**Extract provided:**
Words of not too much wisdom, from PRI-aspirant for the Senate (!) Francisco Moreno Merino, which even made international headlines. From the Washingon Post:
“There is no horse that doesn’t have a bit of mule in him, there are no pretty women who don’t become prostitutes, there is no good man who doesn’t have a bit of uselessness in him."
Very far from a champion of women's rights (witness its legislative alliances with PAN on the state level a couple of years ago trying to ban abortion even in cases of rape, incest, and danger to the mother's life), at least this time it immediately removed Moreno from its candidate list.

Saturday, March 17, 2012

Vázquez Mota, fit to govern?

I have been thoroughly disappointed with virtually every aspect of Vázquez Mota's campaign so far. Granted she has not much of a record to show to - her highest positions were relatively brief posts as secretary of social development and secretary of education, and despite having some credibility from having fought very publicly with SNTE teacher union despot Elba Esther Gordillo, has really very little to show for in her career. Can anyone point, for instance, to any relevant legislation pushed and passed when she was head of PAN's parliamentary group?

**Data shown:**
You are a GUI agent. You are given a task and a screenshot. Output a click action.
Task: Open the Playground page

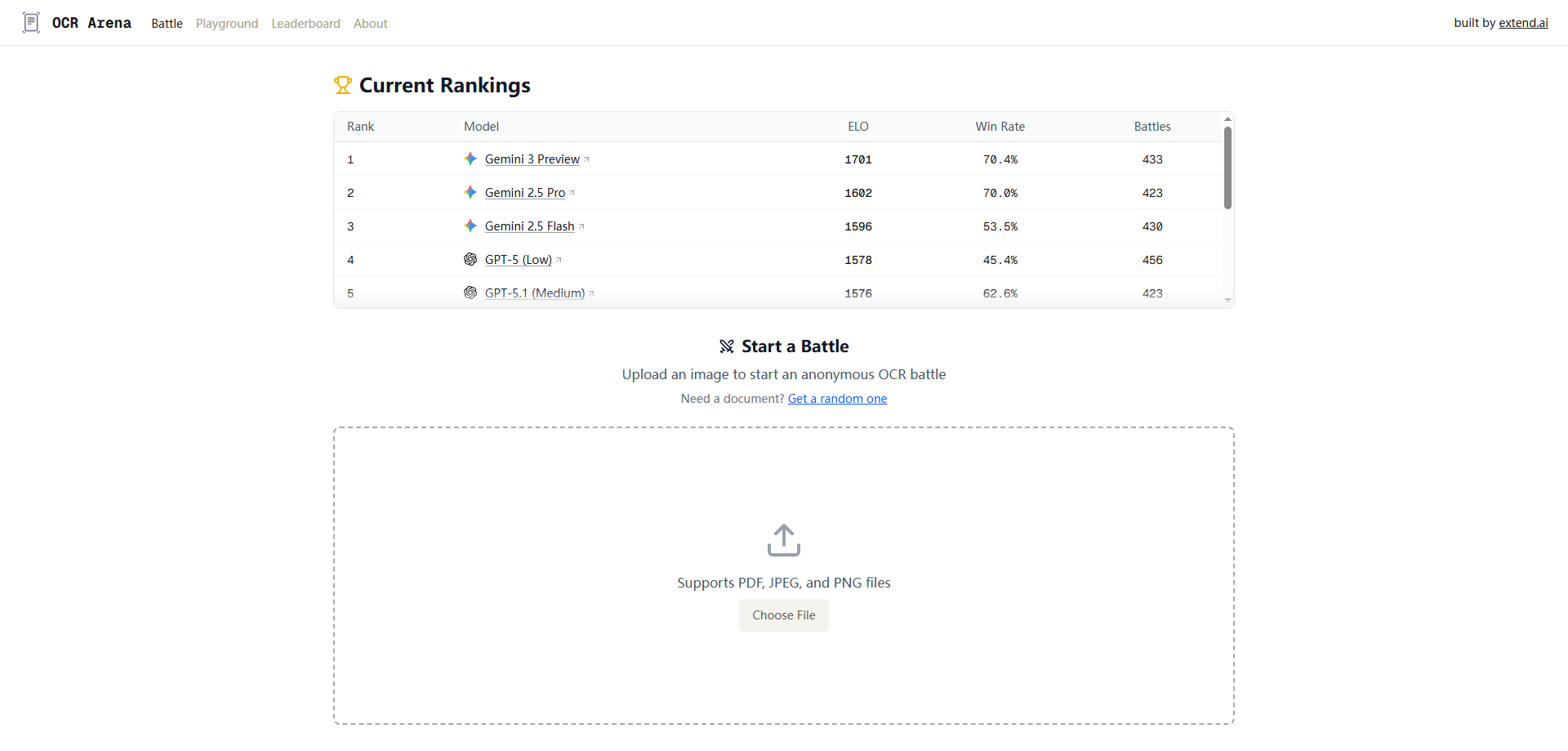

**Required actions:**
#1 Answer these from the extract on Mexican politics, one line each:
(a) Which aspirant for the Senate made the remarks that reached international headlines?
(b) What happened to Moreno's place on the candidate list?
(c) Which two posts are named as Vázquez Mota's highest positions?
#2 Output, word for word, the stretch of the extract on Mexican politics that opens with the words containing "Saturday, March 17, 2012" and closes with "PAN's parliamentary group?".
#3 Turn the paragraph of the extract on Mexican politics that begins "I have been thoroughly disappointed" into a short bulleted list that keeps its main points.

**Solved problems:**
#1
(a) Francisco Moreno Merino
(b) He was immediately removed from it.
(c) Secretary of social development and secretary of education

#2
Saturday, March 17, 2012

Vázquez Mota, fit to govern?

I have been thoroughly disappointed with virtually every aspect of Vázquez Mota's campaign so far. Granted she has not much of a record to show to - her highest positions were relatively brief posts as secretary of social development and secretary of education, and despite having some credibility from having fought very publicly with SNTE teacher union despot Elba Esther Gordillo, has really very little to show for in her career. Can anyone point, for instance, to any relevant legislation pushed and passed when she was head of PAN's parliamentary group?

#3
- The writer is disappointed with nearly every aspect of Vázquez Mota's campaign so far.
- She has little record to show: her highest positions were relatively brief posts as secretary of social development and secretary of education.
- She gained some credibility by fighting very publicly with Elba Esther Gordillo, head of the SNTE teacher union, but her career has very little to show for it.
- The writer asks whether anyone can point to relevant legislation pushed and passed while she headed PAN's parliamentary group.